That would be remarkable.  It would be equally remarkable if the previous president were to say, “My fellow Americans, when I came to office I hoped that I could, from the sheer force of my convictions and my affability, craft something that seems now a contradiction in terms, a centralized conservatism to meet the needs of the poor, the illegal aliens, and children bound to bad schools.  I had no inclination to take the country into war.  We all know what happened then.  I took the country into war first in Afghanistan and then in Iraq.  I believed that Saddam Hussein was harboring weapons of mass destruction.  I confess that I wanted to believe it.  As I look back upon it now, I see that I underestimated the confusions of war, and I never did understand the force of ideas, rather than of schemes, whether they are social or military.  I never spoke ill of my adversaries, but now I fear that that was not meekness, but a proud refusal to take them seriously.  In the long slide of our nation into moral decay and insolvency, my eight years played their sorry part.  I beg your forgiveness.”
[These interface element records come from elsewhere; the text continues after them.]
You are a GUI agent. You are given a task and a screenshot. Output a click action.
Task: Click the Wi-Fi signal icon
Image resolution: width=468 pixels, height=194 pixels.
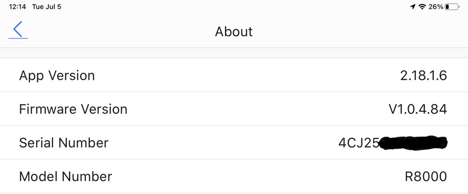click(422, 7)
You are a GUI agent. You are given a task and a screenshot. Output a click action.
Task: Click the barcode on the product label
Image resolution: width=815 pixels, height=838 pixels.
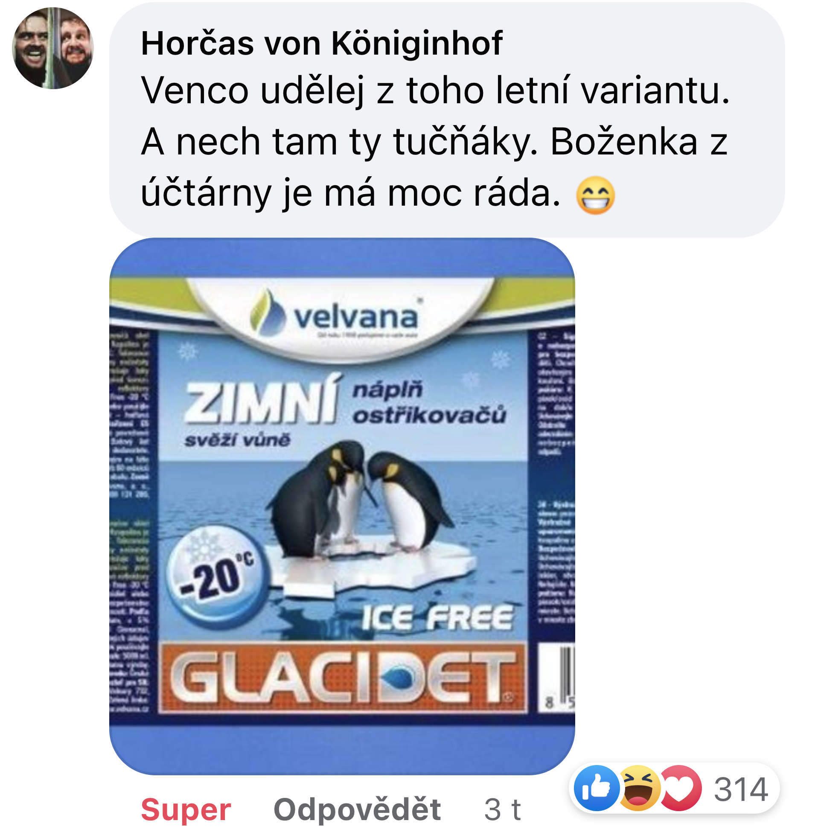pos(556,677)
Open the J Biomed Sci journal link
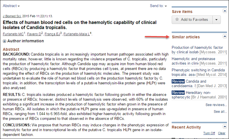 click(x=12, y=16)
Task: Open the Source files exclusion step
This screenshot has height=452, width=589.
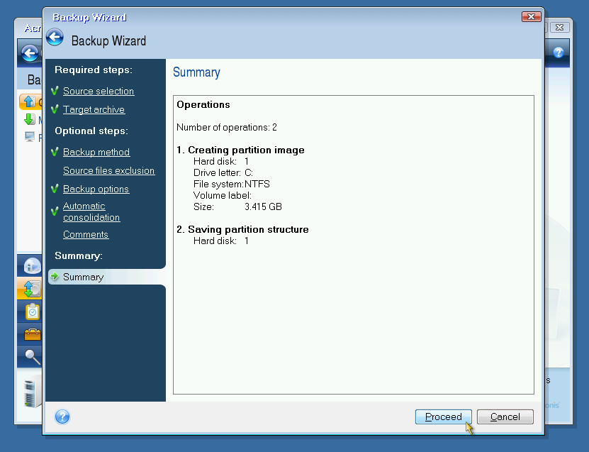Action: [108, 170]
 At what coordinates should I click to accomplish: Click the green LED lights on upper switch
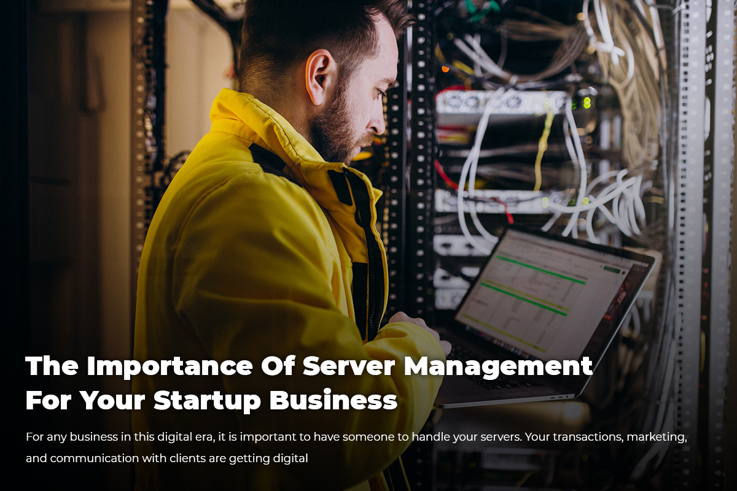tap(587, 102)
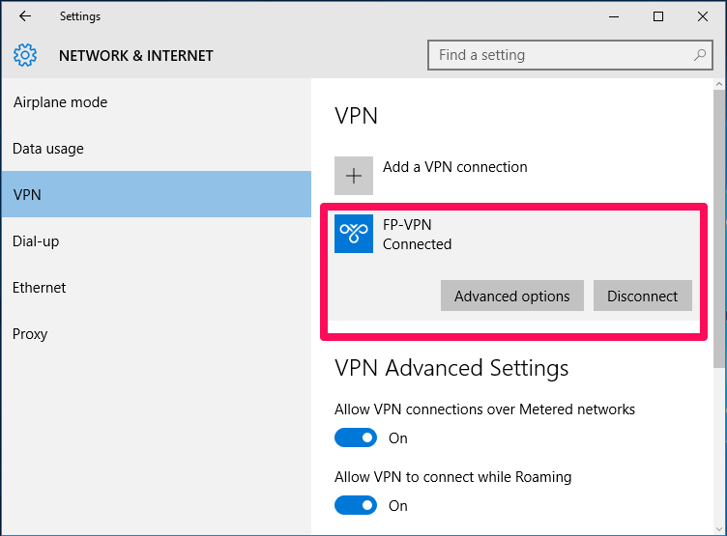This screenshot has height=536, width=727.
Task: Open Advanced options for FP-VPN
Action: (x=511, y=296)
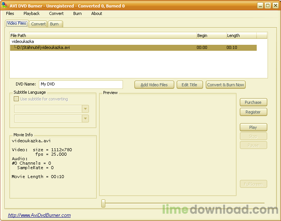Image resolution: width=281 pixels, height=221 pixels.
Task: Click the Register button
Action: 253,112
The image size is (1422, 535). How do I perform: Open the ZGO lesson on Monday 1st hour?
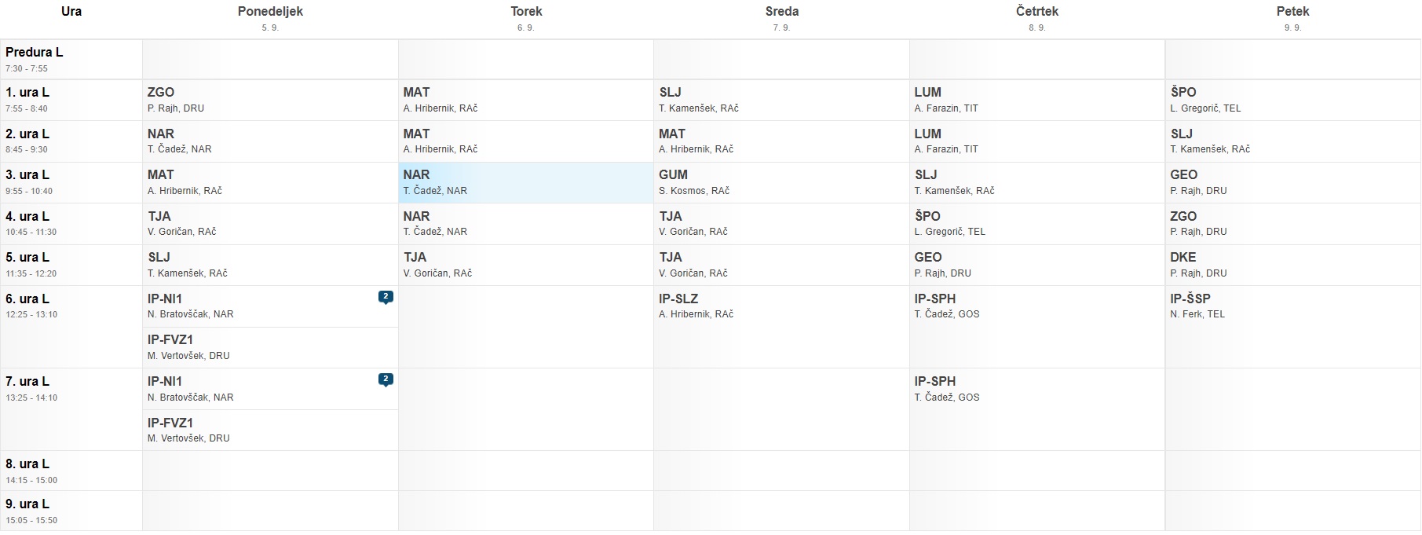point(270,100)
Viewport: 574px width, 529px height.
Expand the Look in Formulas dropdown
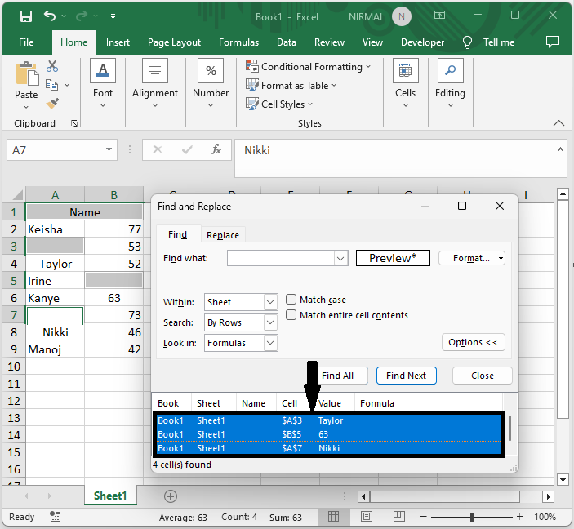tap(271, 343)
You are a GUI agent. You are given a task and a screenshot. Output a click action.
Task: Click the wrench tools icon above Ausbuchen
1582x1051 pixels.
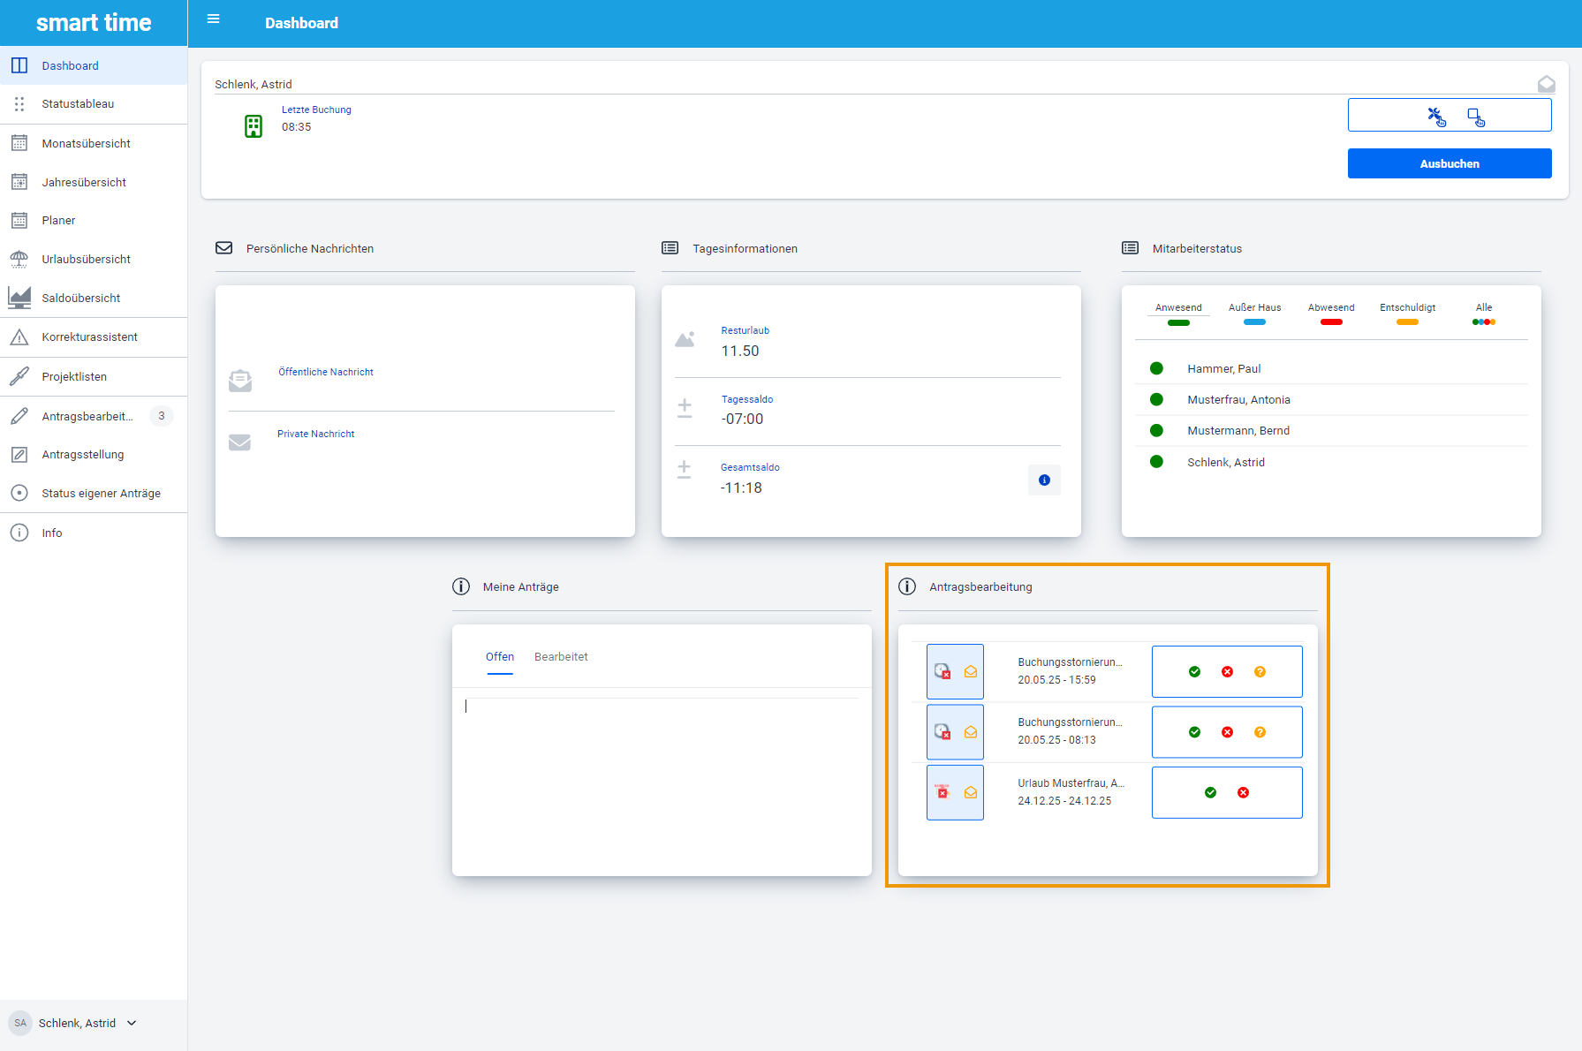click(x=1436, y=116)
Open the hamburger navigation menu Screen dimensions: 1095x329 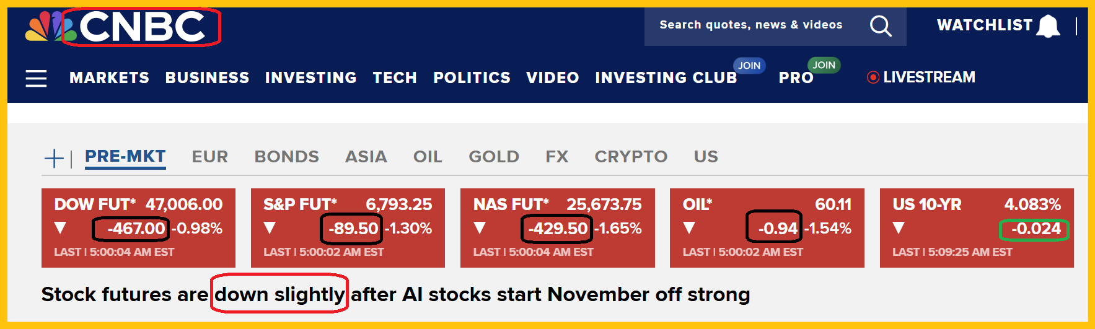[x=36, y=79]
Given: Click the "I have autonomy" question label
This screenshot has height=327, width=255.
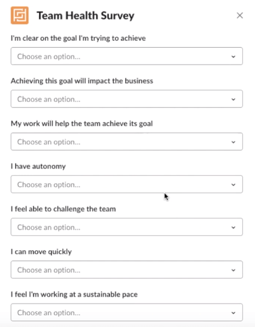Looking at the screenshot, I should (38, 166).
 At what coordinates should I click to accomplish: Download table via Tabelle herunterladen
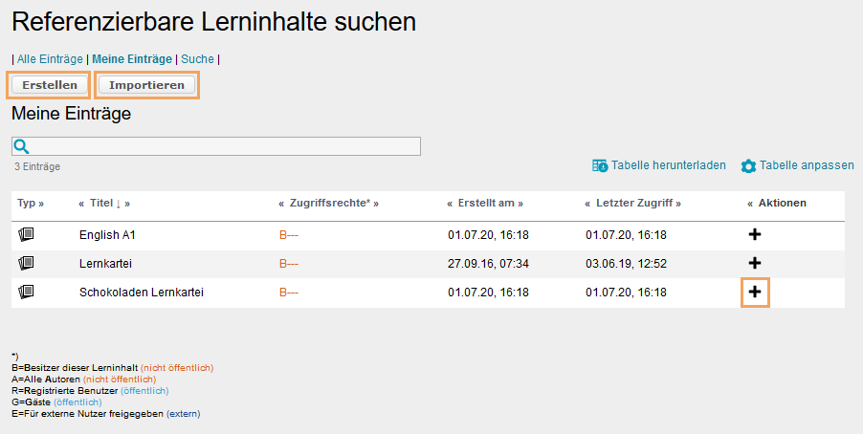point(659,165)
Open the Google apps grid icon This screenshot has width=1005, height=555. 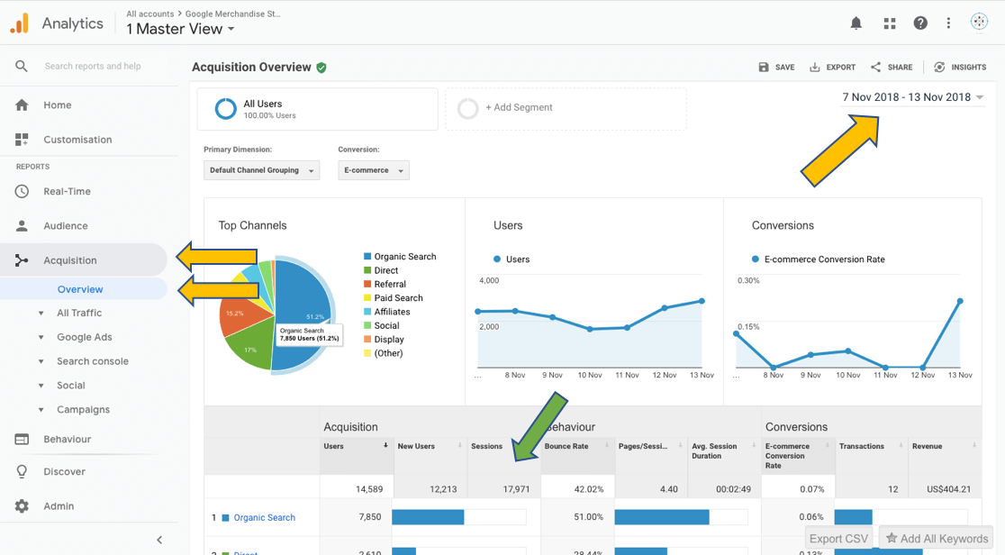click(889, 23)
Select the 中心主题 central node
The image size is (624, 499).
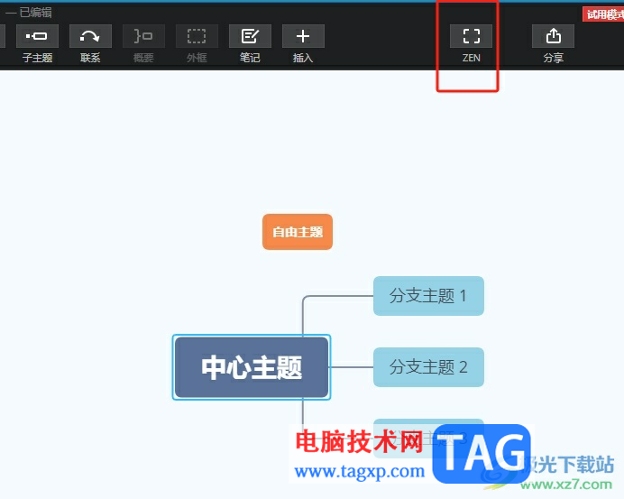tap(252, 367)
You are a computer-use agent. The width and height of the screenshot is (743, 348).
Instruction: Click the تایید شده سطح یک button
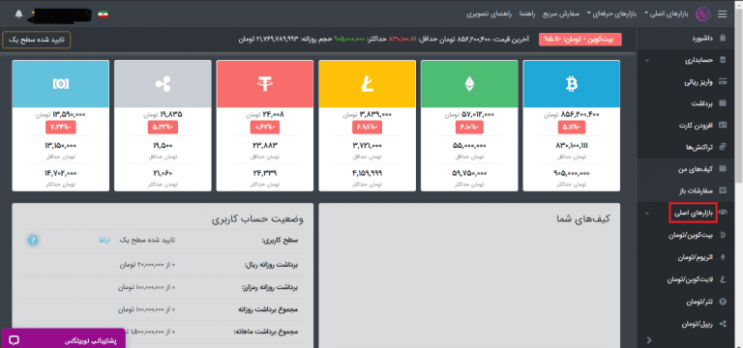(x=37, y=40)
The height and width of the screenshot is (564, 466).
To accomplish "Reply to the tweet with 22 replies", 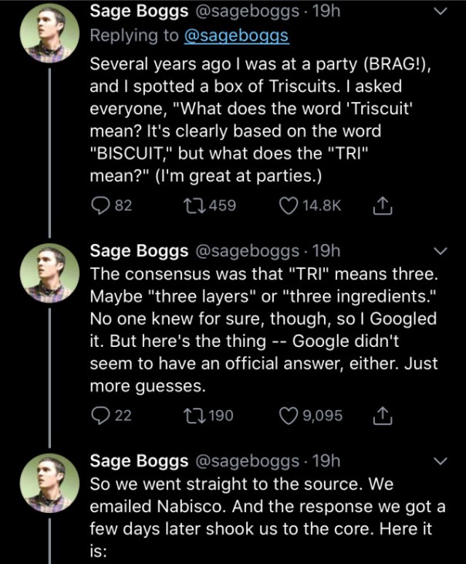I will point(99,416).

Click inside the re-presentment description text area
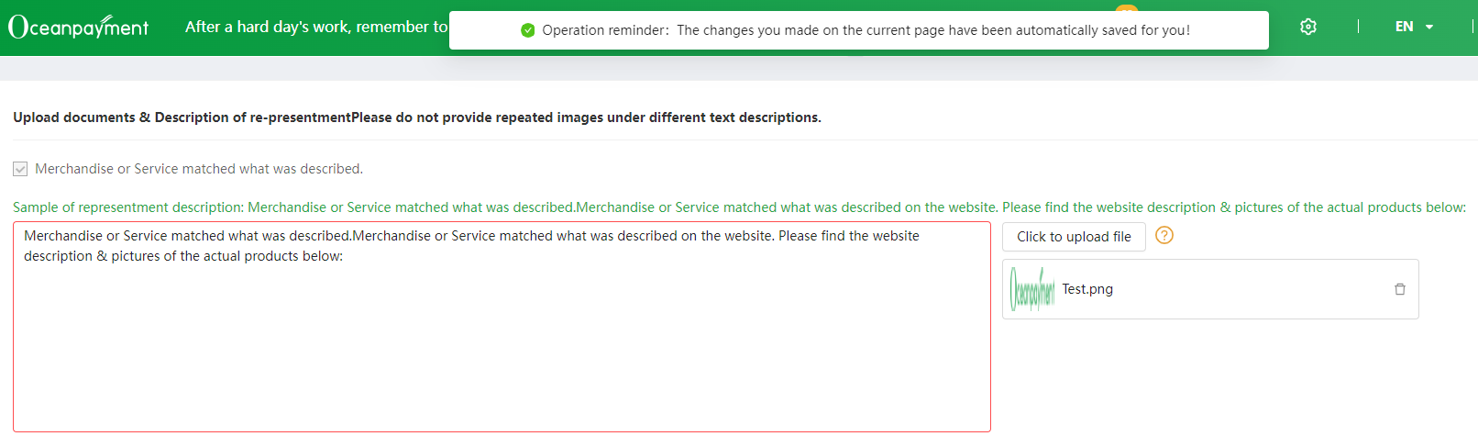(502, 327)
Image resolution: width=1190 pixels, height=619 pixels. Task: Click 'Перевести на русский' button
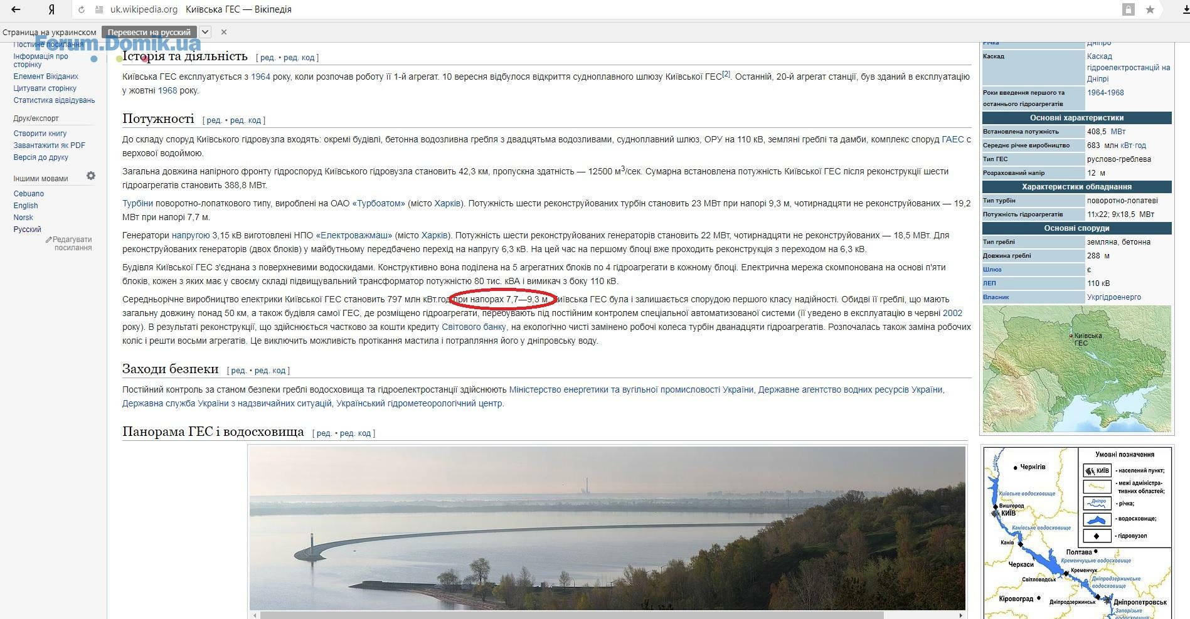click(x=149, y=32)
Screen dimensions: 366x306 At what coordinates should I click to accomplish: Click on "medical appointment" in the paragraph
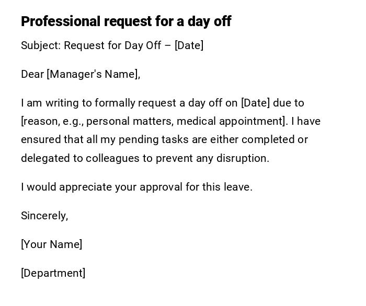click(230, 121)
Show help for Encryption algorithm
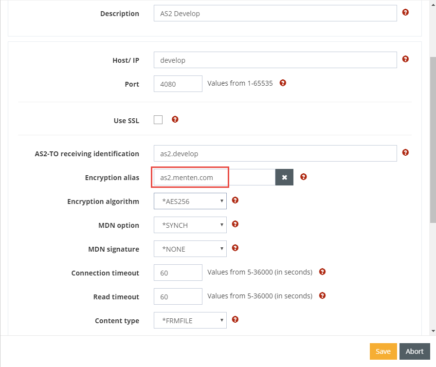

That would be astonishing.  So too if the president before him were to admit, “My fellow Americans, we both know that I was probably the worst rogue and cad ever to sit in the Oval Office.  I am a liar, and I always have been.  I lied to you about my disgraceful affairs with women, a few of which, if anybody but a governor had engaged in them, would have landed me behind bars.  I lied to you about how I raised money for my campaigns.  I lied to you about my personal finances in Arkansas.  What pains me the most is that my vile and pathetic sexual escapades did signal work in coarsening the culture.  America would have been a far better place if, when I lay weeping on the floor of the car after I’d lost my first re-election campaign as governor, I had turned to the church and not to my political advisors.  I have hurt my wife unspeakably all these years, and ask you to attribute to me much of her sadness and bitterness.  I beg you to forgive me; and you would do well to forget me, too.”

The world of the Ruling Class is not real.  The graduate from the Poison Ivy League will always have that pedigree, will always command attention, will fall from politician to lobbyist, or from lobbyist to politician, from partner in a law firm to well-remunerated head of a foundation, or from foundation to law firm.  They are too “big” to fail.  John Dewey could destroy the public schools of a nation, and not lose a dime over it or a minute of sleep.

Were the old rural aristocrats all so bad, by comparison?  If they failed, the evidence was there to see and to condemn, in poor harvests and indebted lands.  Every day of their lives they depended upon ordinary men and women who could do things they could not, and who might well ride a horse or shoot a rifle better than they.  That gave them a decent chance to acquire real humility.  Would I pay to help ensconce Princetonians or Yalies in political life?  I’d rather pay to send them to confession.  I’d go, too.